Element and text location data

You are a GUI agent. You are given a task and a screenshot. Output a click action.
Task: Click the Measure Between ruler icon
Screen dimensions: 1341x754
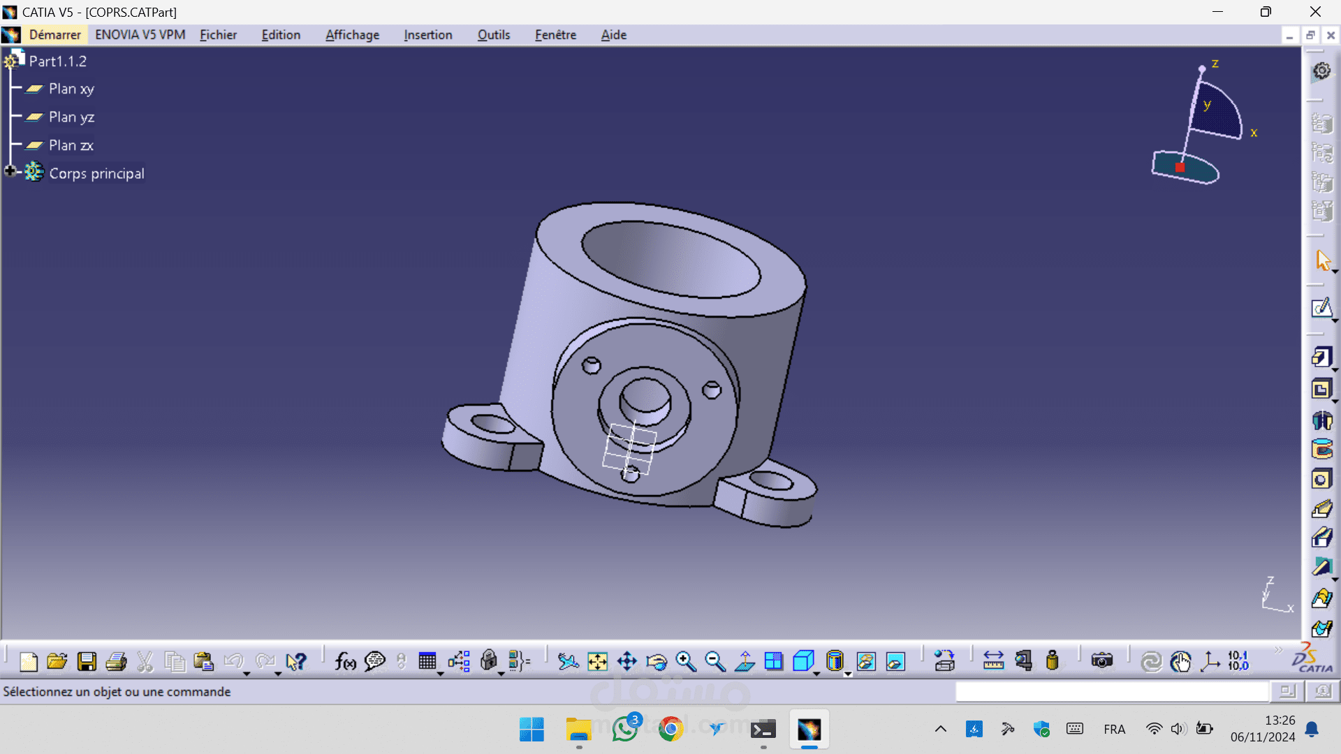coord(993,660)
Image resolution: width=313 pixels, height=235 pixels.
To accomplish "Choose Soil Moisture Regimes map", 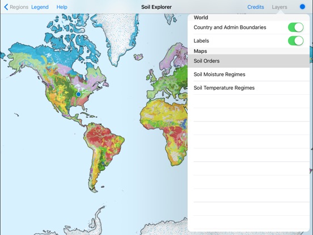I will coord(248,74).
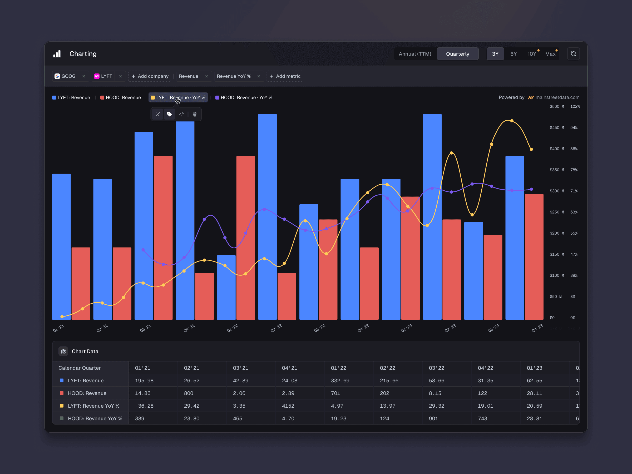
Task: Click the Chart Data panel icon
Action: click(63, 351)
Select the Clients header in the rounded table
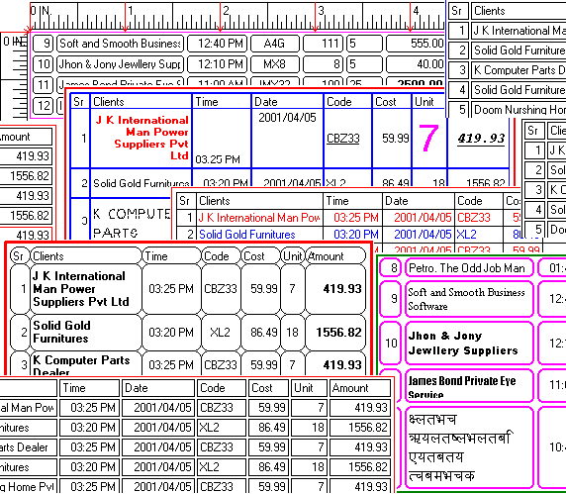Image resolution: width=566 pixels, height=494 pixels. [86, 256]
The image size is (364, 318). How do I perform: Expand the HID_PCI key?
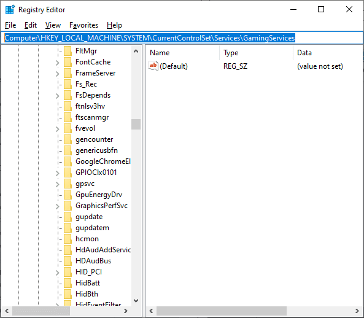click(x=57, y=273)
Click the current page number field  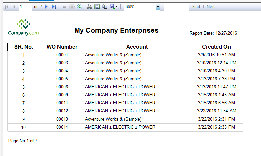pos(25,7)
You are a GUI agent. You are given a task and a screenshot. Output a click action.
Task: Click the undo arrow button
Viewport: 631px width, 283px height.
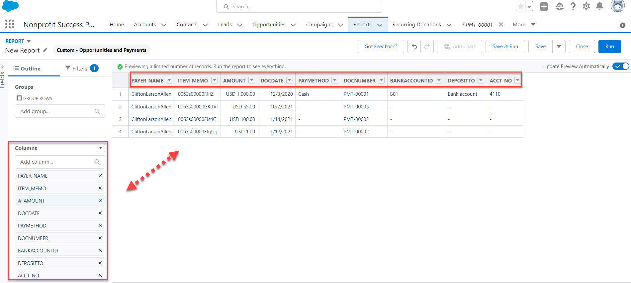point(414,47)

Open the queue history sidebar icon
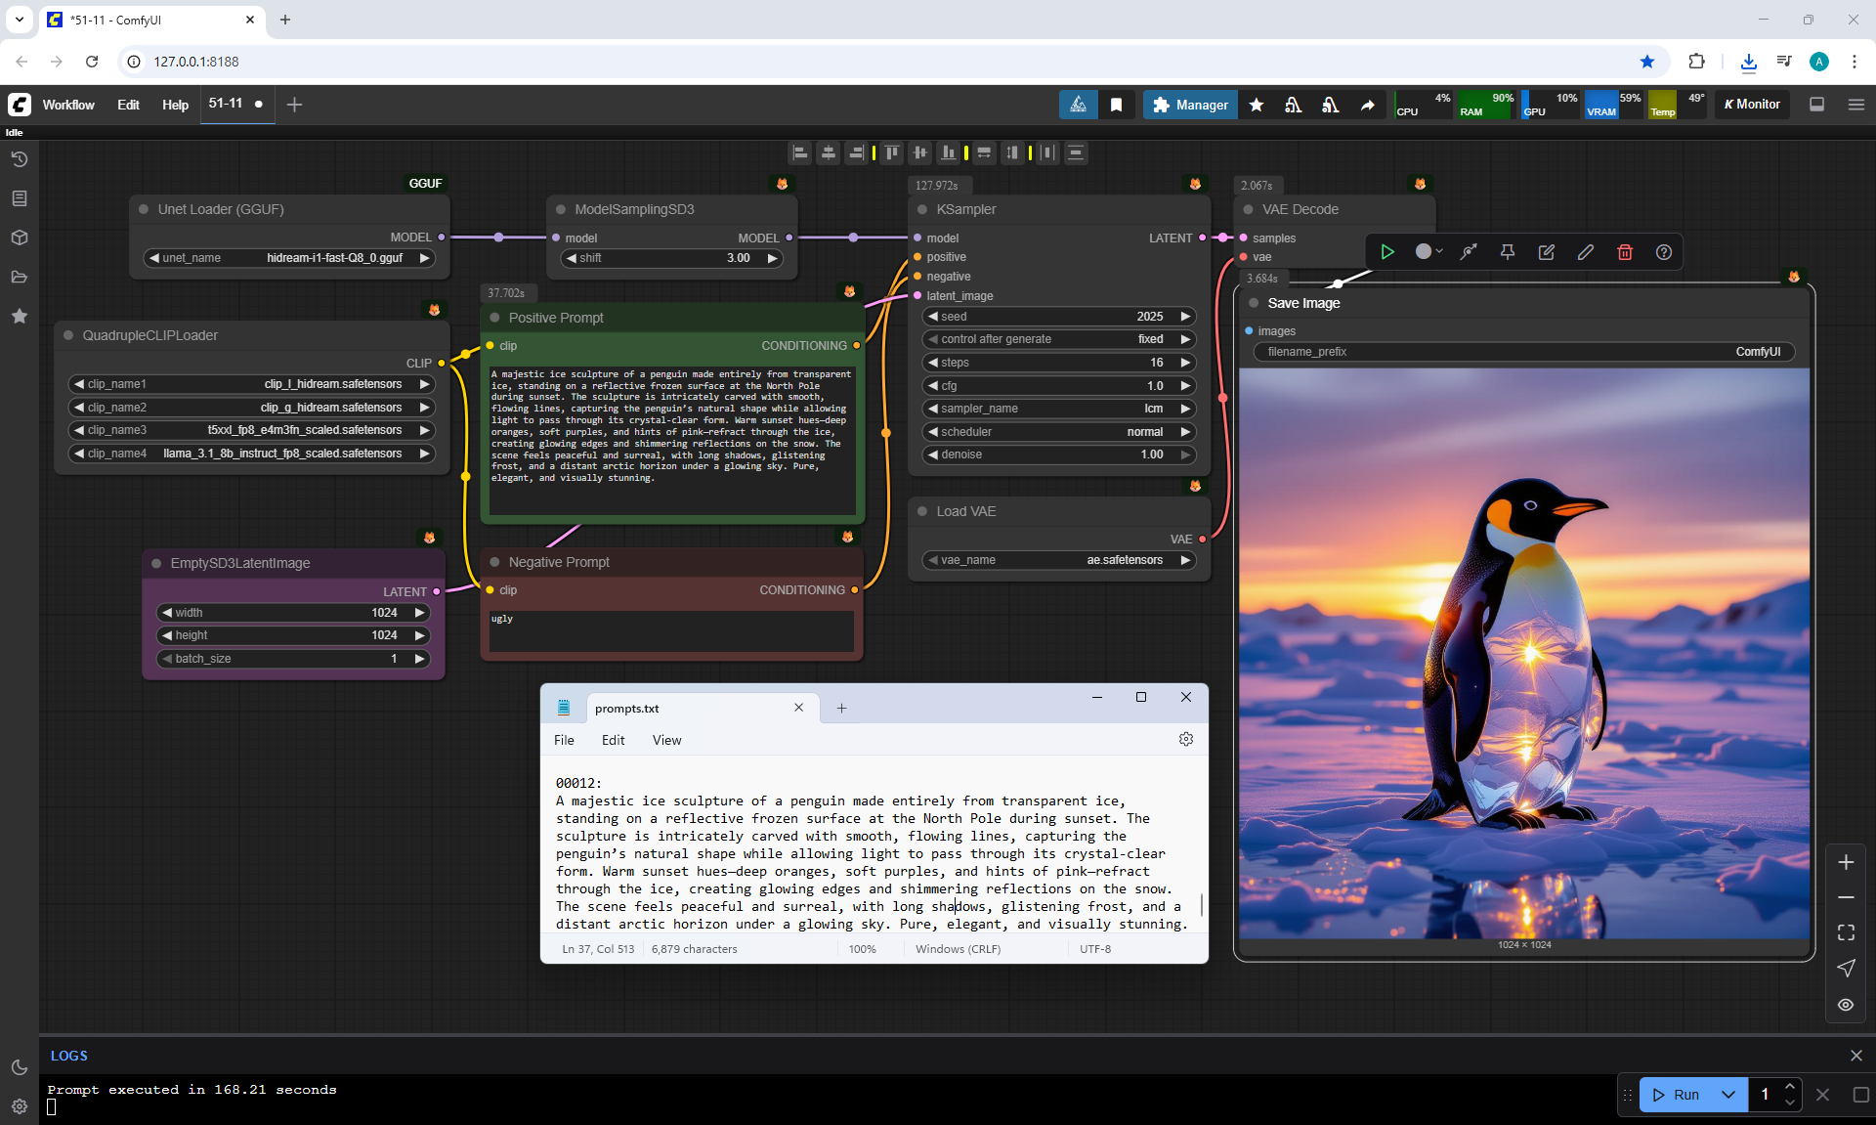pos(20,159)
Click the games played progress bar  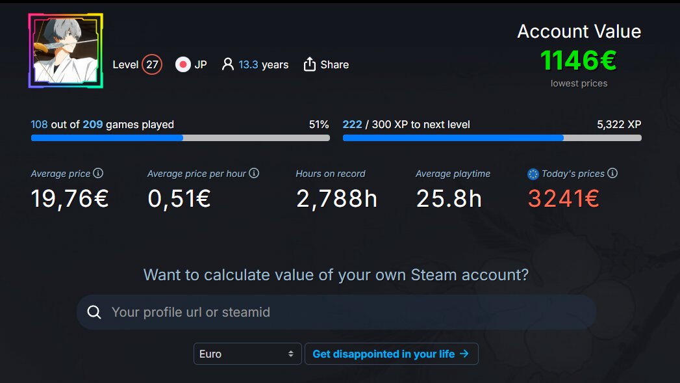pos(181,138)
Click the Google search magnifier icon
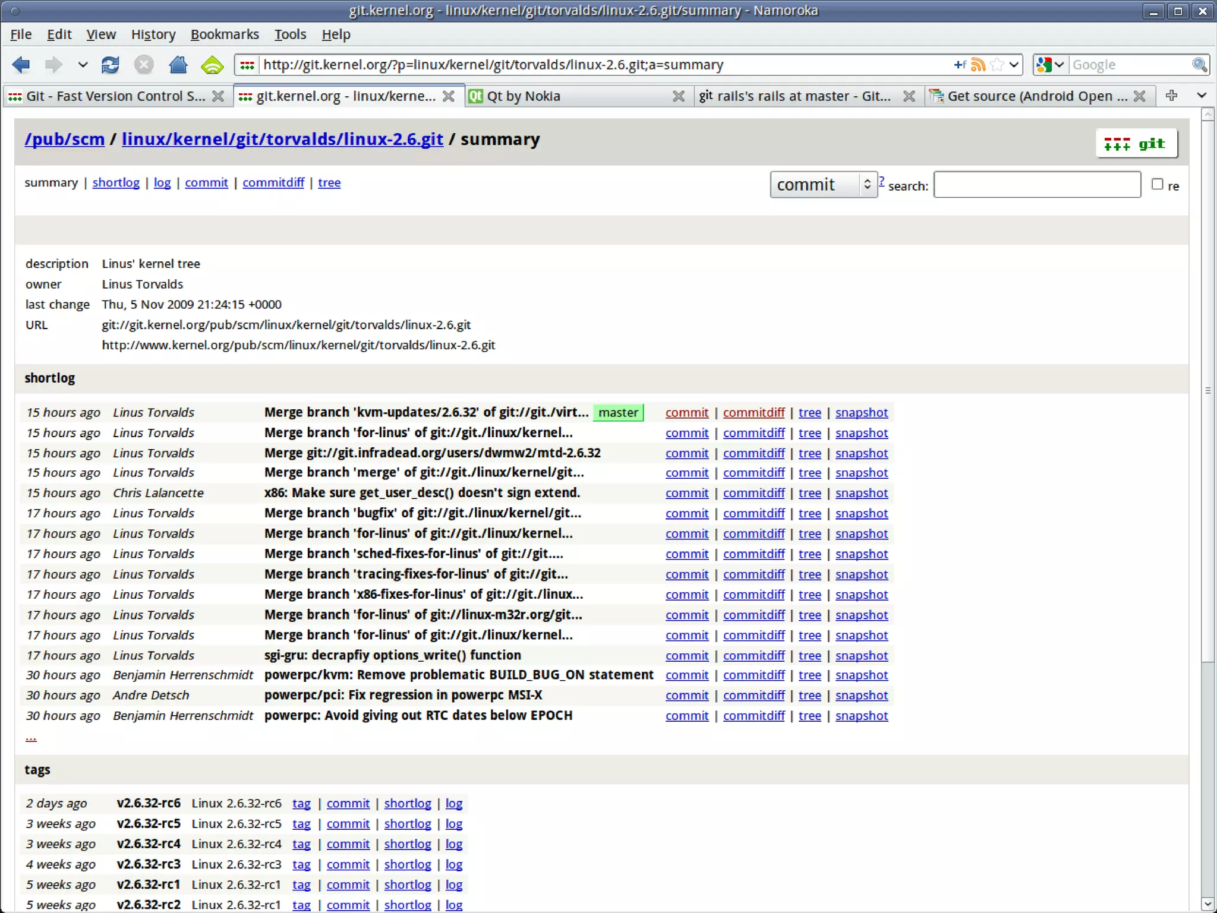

**Problem to solve**
Locate every line in the listing that contains the word "icon" and copy each of those lines.

**Solution to this problem**
Task: Click the Measure Between ruler icon
Task: Click the Chart Data panel icon
Open the queue history sidebar icon
Click the Google search magnifier icon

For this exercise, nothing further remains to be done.